When Silvia Chemtai was a girl in Kibumet Village, she watched her world narrow in ways no child should. Her mother died in 2006, leaving her family without its anchor. The insecurity that swept through Mt. Elgon under the shadow of the Sabaot Land Defence Force forced her family to flee their home. By the time things settled, her father, now managing chronic diabetes, had placed a letter confirming ownership of five acres of land, and a purchase agreement for nearly four more.
“Something in him knew the land needed a custodian he could trust,” Silvia later reflected. “He chose me.” Before he died in 2015, her father asked her to use that land to keep the family together to educate her siblings, hold the home, and not let it go. Silvia did exactly that. She educated two sisters all the way to tertiary institutions, managed the farm, raised her children, and held on.
Then, in January 2025, a dispute broke. Extended family members claimed that a portion of the land had been sold without proper consultation, and they wanted it back. Silvia, now a 31-year-old mother of four navigating separation from her husband, went to the area chief. He was unhelpful. She escalated to the Assistant County Commissioner in Kopsiro. This time, she was heard.
ADS Western’s Western Kenya Peace Initiative had spent years building the very infrastructure that made this hearing possible, strengthening civic awareness, supporting women’s land rights education, and equipping community peace champions to uphold justice rather than overlook it. The mediation process was rigorous. Both sides were asked to present evidence. The complainants could not. A survey was commissioned. The land records confirmed what Silvia had known all along: her father had acquired that land legally, and she was his rightful heir.

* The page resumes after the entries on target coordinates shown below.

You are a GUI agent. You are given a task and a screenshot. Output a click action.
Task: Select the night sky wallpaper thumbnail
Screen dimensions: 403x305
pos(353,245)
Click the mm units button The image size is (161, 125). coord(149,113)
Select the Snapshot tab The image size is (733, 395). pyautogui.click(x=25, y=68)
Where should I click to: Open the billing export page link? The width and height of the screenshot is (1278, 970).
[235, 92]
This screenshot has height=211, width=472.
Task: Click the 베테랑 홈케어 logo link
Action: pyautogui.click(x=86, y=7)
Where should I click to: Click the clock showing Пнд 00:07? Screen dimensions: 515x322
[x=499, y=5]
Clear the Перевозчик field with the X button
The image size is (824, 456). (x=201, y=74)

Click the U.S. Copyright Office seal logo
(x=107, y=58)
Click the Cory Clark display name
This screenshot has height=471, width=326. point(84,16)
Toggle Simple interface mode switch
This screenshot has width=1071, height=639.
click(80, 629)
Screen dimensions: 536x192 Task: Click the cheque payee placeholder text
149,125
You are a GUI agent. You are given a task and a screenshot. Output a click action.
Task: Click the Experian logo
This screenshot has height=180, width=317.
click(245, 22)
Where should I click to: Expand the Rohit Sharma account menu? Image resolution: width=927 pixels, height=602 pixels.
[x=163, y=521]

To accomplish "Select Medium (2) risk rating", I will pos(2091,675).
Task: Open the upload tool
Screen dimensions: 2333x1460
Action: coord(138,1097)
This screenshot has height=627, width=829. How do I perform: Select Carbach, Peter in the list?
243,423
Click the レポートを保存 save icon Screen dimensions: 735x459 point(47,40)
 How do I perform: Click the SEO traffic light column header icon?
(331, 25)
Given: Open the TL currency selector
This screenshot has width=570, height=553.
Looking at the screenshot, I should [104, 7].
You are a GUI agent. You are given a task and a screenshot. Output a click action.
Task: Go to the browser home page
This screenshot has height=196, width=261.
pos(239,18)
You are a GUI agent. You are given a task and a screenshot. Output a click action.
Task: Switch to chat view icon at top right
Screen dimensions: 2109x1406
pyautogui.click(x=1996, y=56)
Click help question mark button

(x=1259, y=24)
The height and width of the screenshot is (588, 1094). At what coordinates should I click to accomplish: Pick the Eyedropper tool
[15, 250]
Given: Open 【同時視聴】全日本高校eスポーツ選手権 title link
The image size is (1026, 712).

Today, administrative steps are underway to formally include Silvia’s name in the land allotment records. The land her father trusted her to protect is still hers. Two of her sisters are in school. The dairy cow she invested in is producing milk she can sell. The path ahead is not easy, she speaks honestly about the stigma of separation, the cost of her siblings’ education, and the nights when her house feels less secure than she would like. But Silvia is still standing. And the land is still hers.
“My father chose me to protect this land because he trusted me. I was not going to let him down.”